→ Dataset records
>>

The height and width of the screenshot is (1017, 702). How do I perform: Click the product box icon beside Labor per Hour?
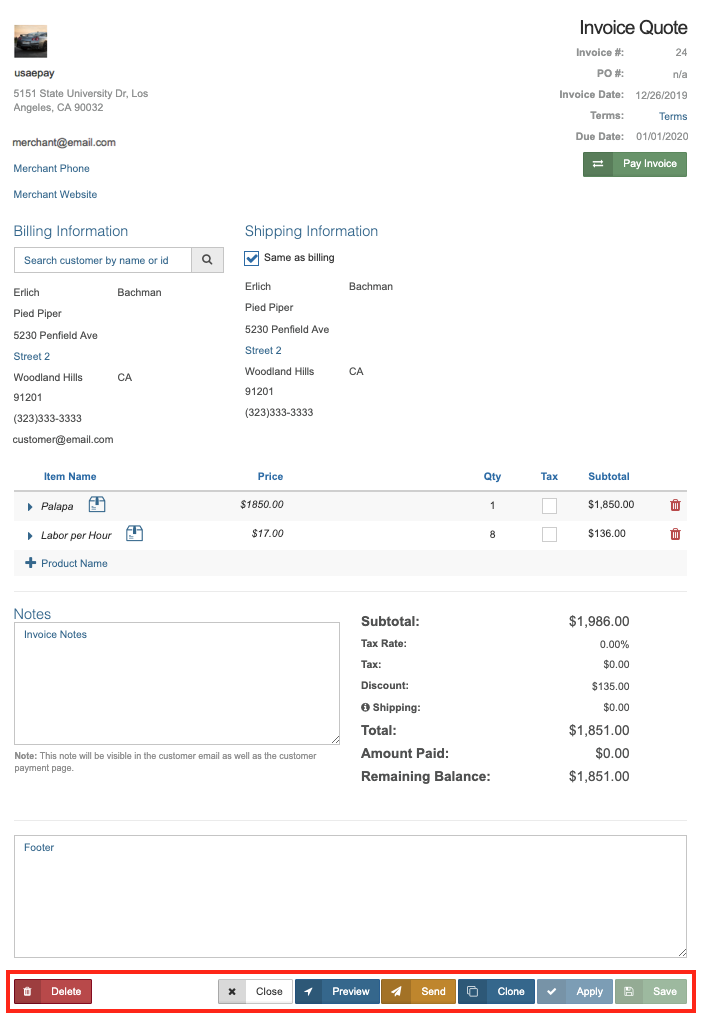(x=134, y=534)
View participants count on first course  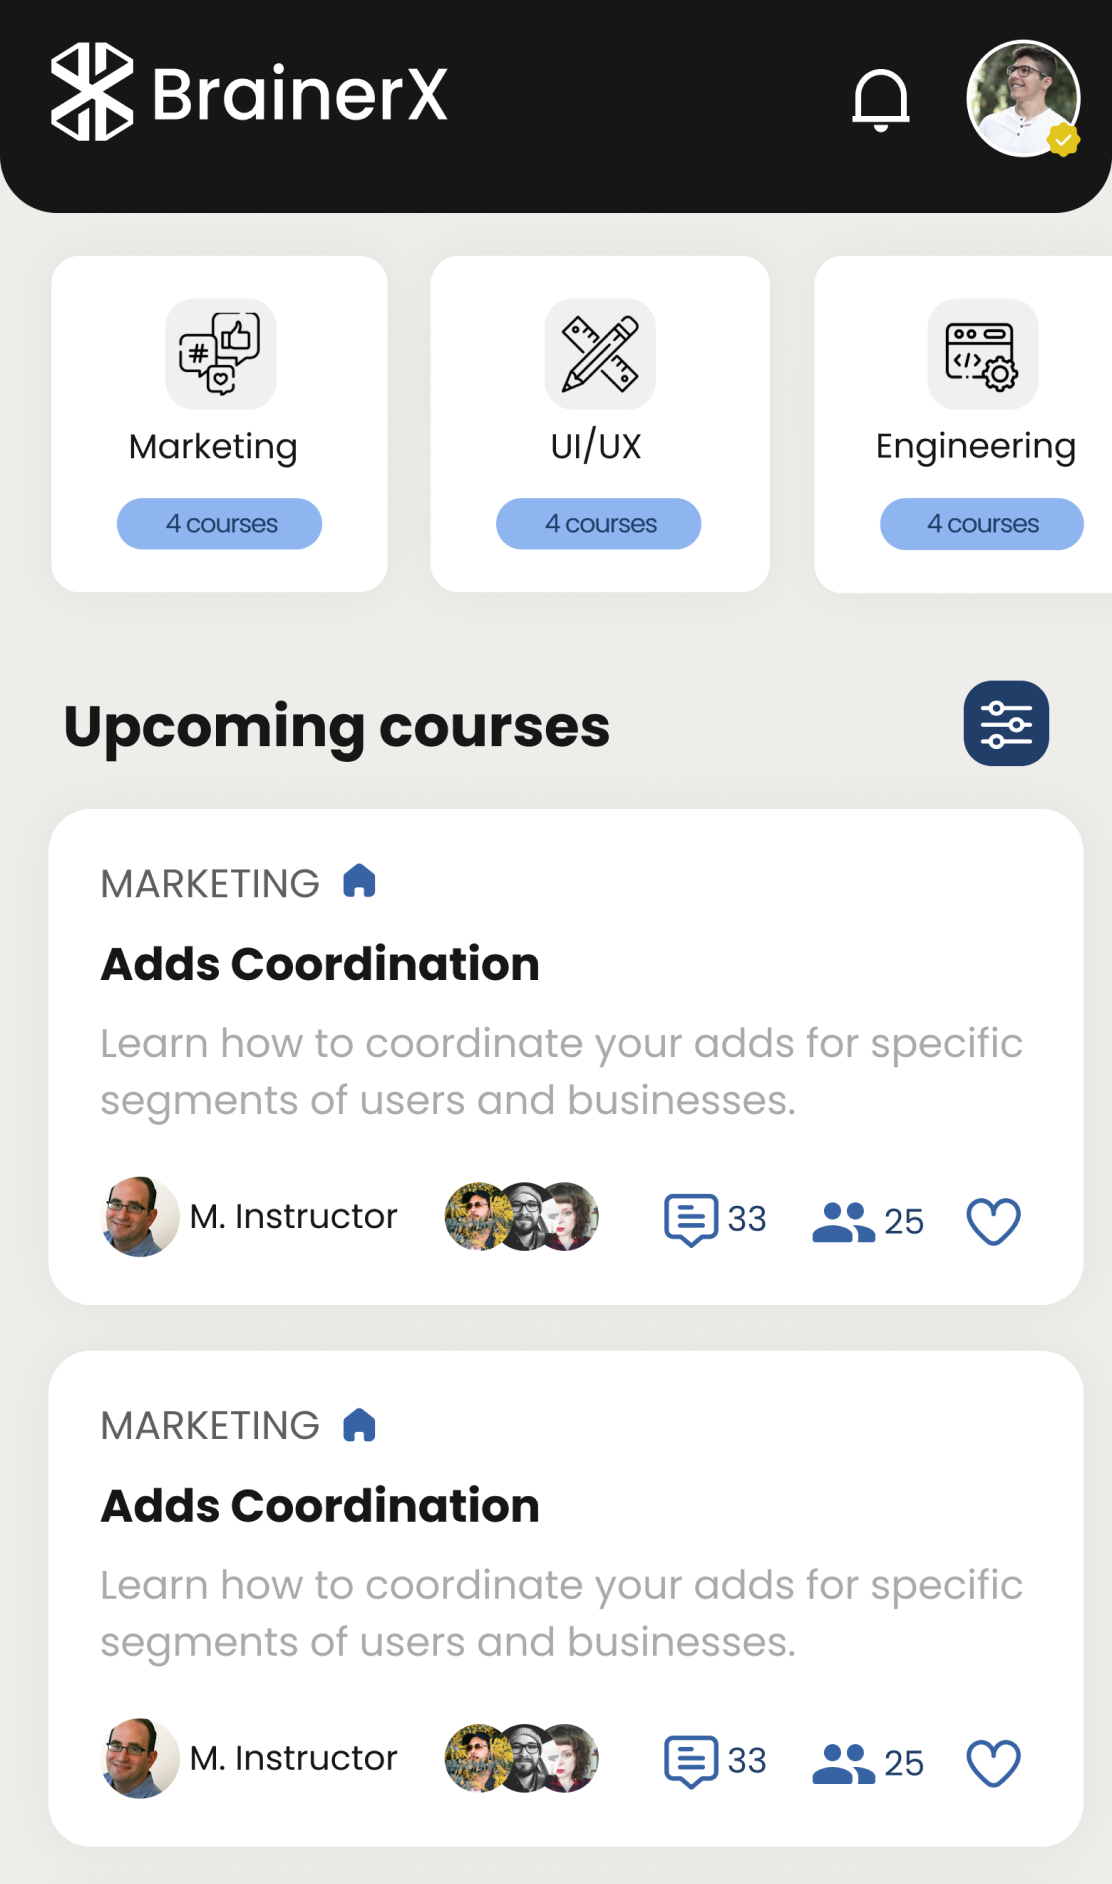point(866,1221)
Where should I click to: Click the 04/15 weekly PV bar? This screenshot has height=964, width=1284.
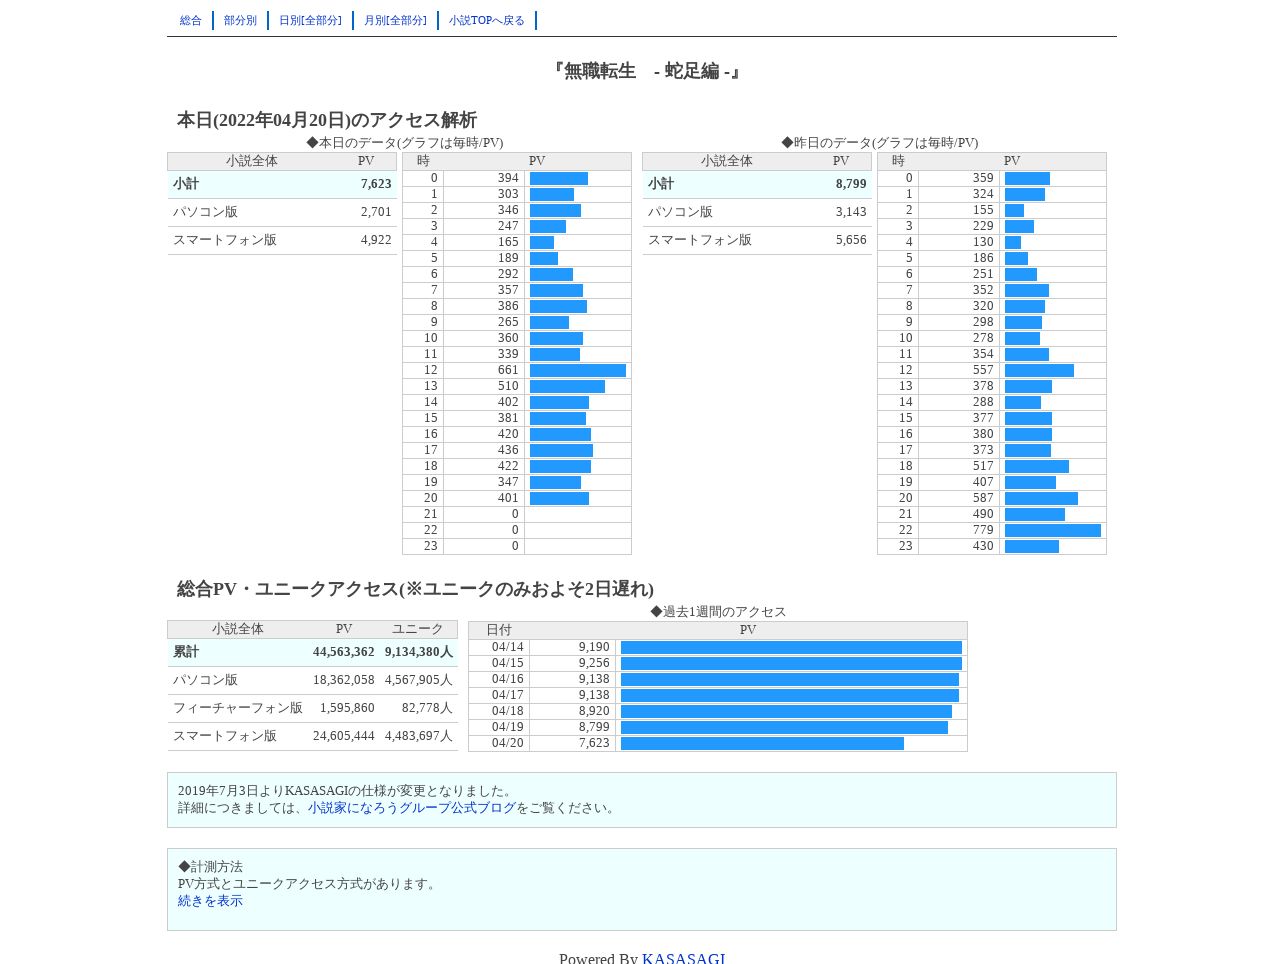[791, 663]
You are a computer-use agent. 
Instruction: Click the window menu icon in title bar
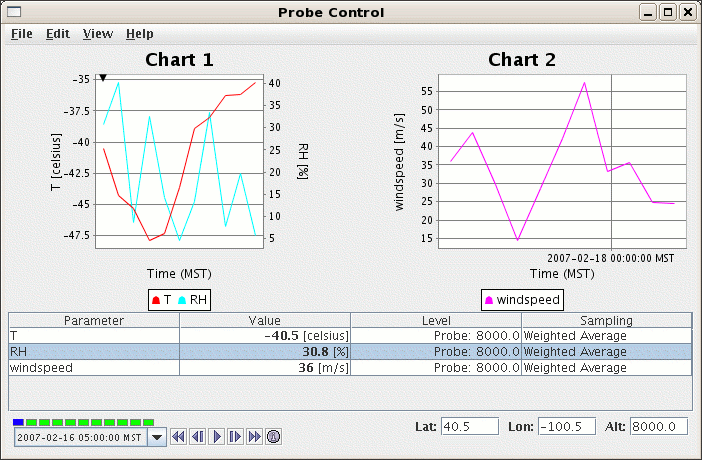coord(13,12)
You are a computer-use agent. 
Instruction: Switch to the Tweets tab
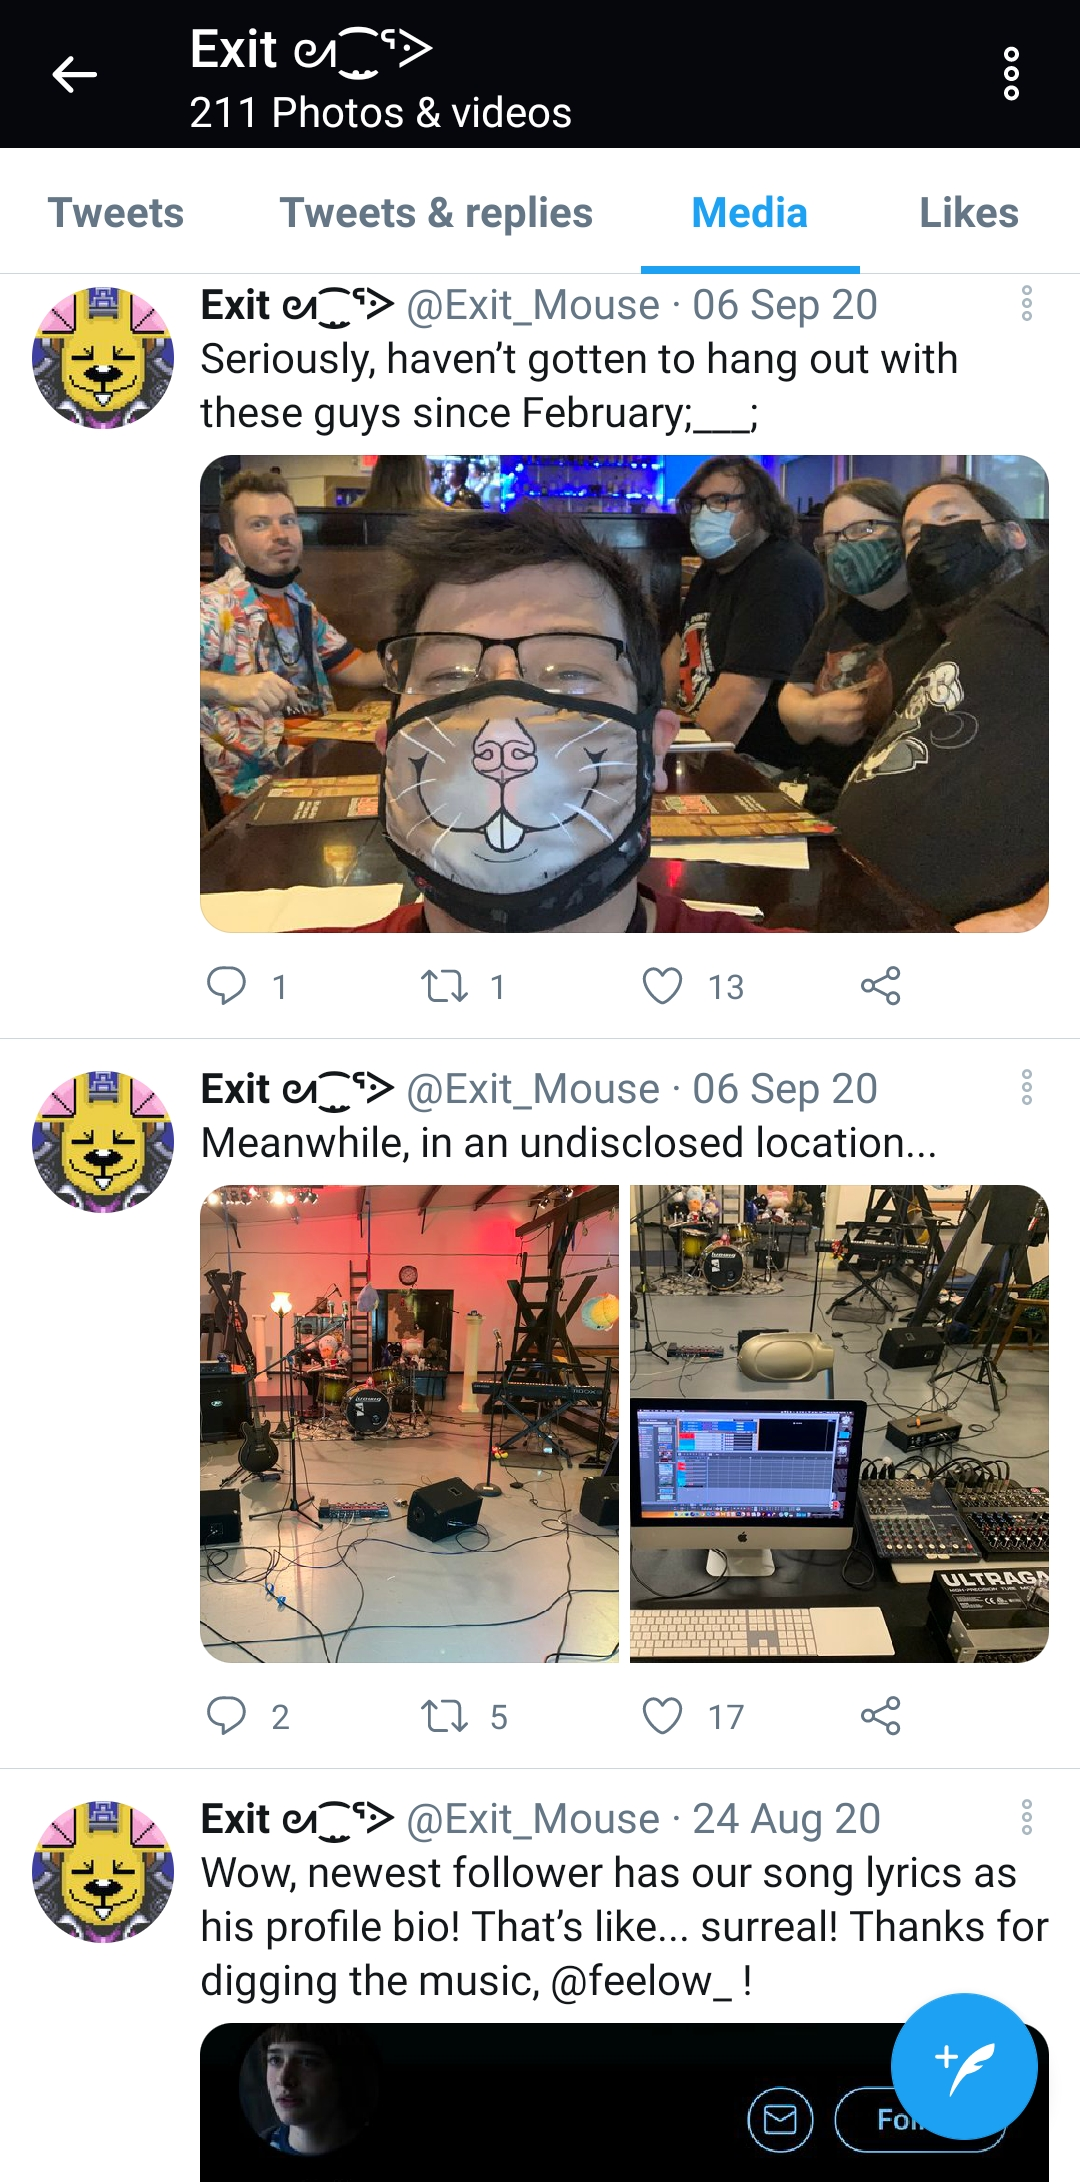point(116,213)
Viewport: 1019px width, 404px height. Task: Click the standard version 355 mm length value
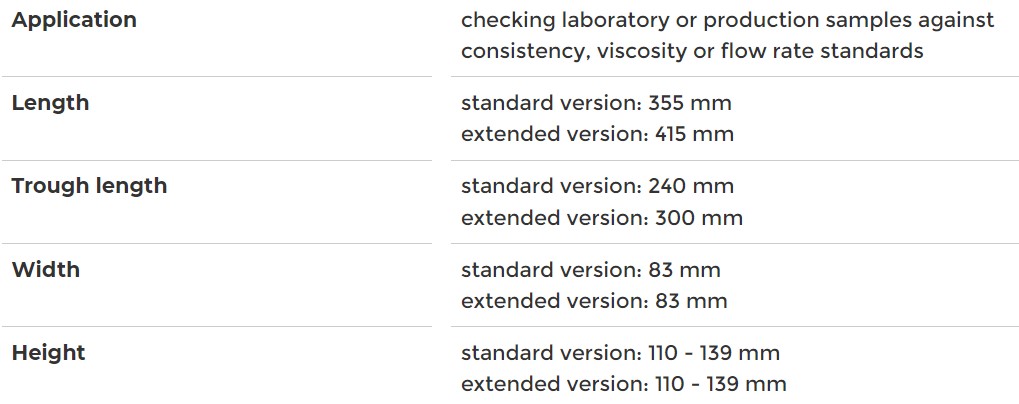click(597, 103)
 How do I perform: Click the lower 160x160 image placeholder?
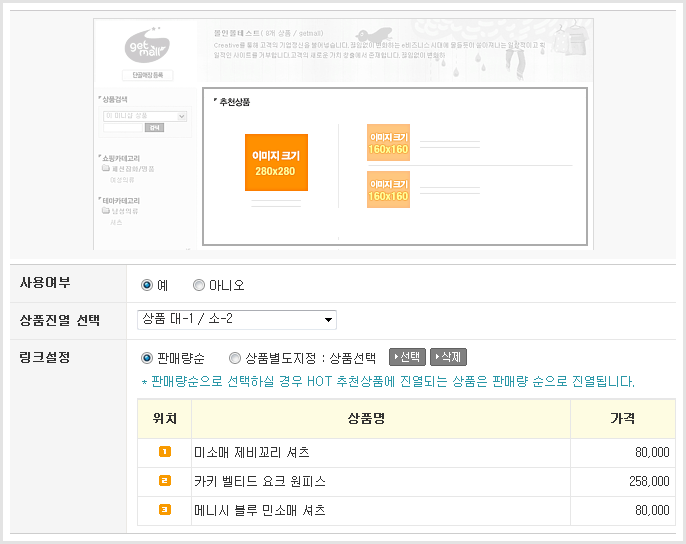click(x=388, y=190)
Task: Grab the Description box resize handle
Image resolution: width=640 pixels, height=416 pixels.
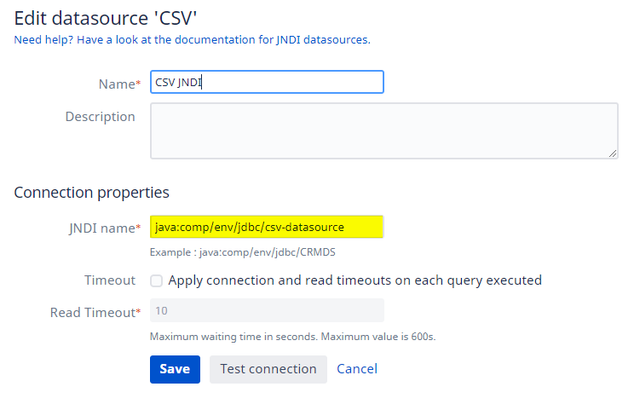Action: 611,152
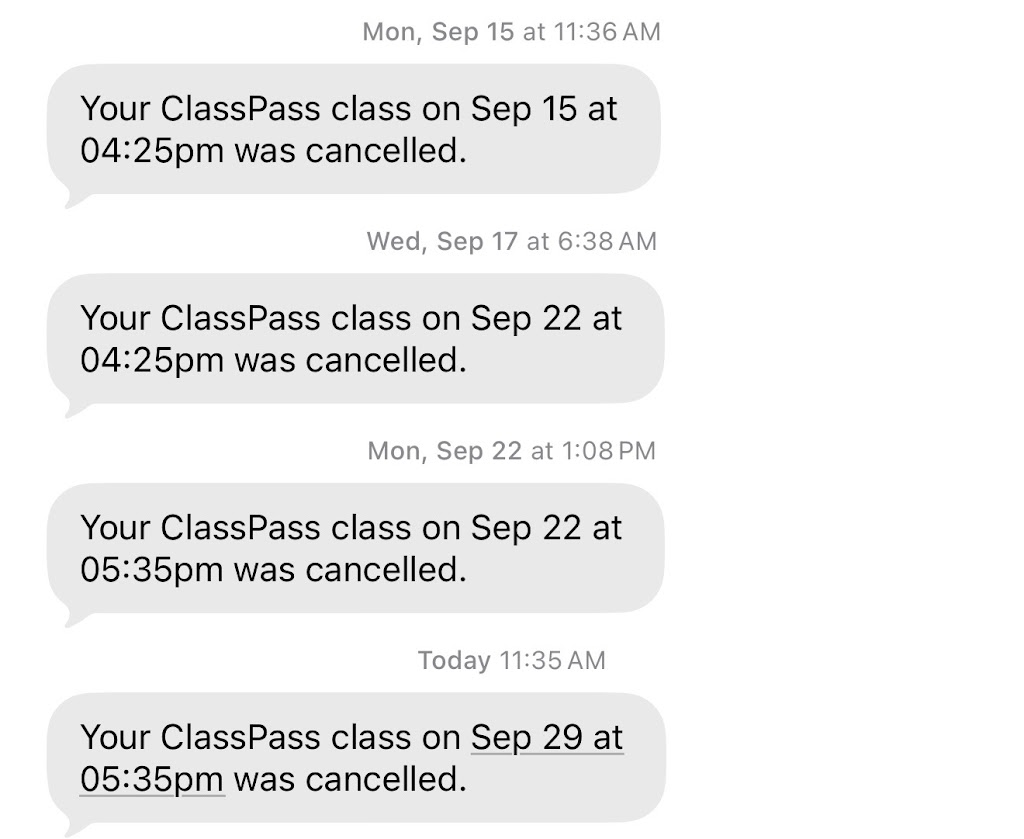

<<

→ Work item
Write out the lines from the line with "Image resolution: width=640" through the end of the records exactly; do not include pictures or any other lines.

→ Solution for this problem
Image resolution: width=640 pixels, height=416 pixels.
Action: 611,152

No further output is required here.